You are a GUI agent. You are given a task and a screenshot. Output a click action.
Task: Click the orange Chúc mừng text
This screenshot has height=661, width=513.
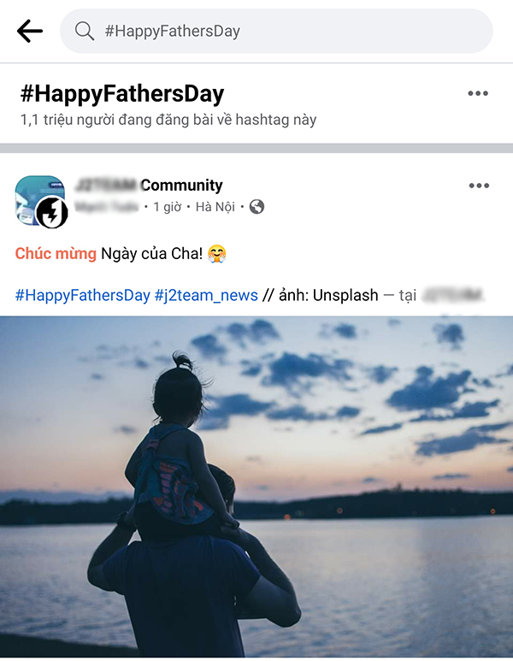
--
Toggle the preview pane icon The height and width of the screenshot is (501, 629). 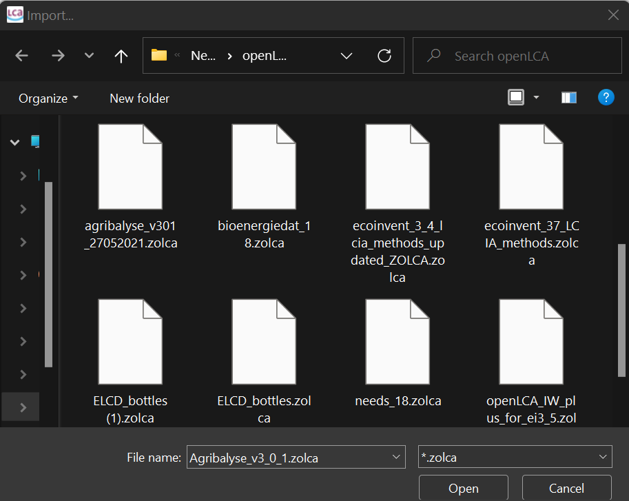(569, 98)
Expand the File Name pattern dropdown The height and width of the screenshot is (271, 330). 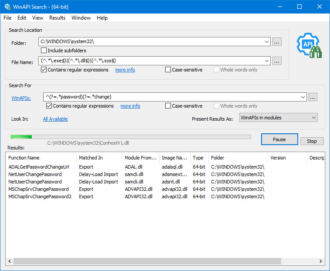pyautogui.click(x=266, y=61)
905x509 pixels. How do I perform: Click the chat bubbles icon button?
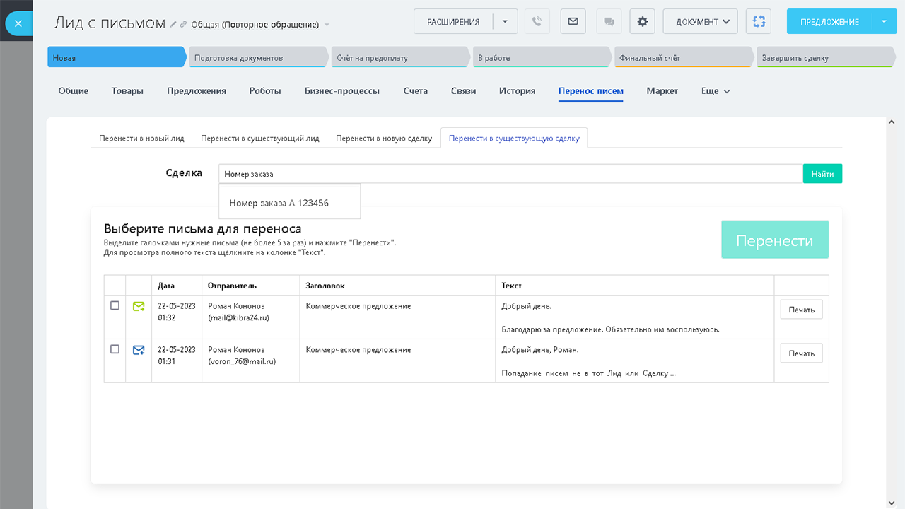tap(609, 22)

The problem: Here the job is to set down exactly the lines of the material above that fall between the one with "Task: Click the orange Chúc mừng text" and the one with "This screenshot has height=661, width=513.", inclusive, and nothing beyond them.

Exercise response:
Task: Click the orange Chúc mừng text
This screenshot has height=661, width=513.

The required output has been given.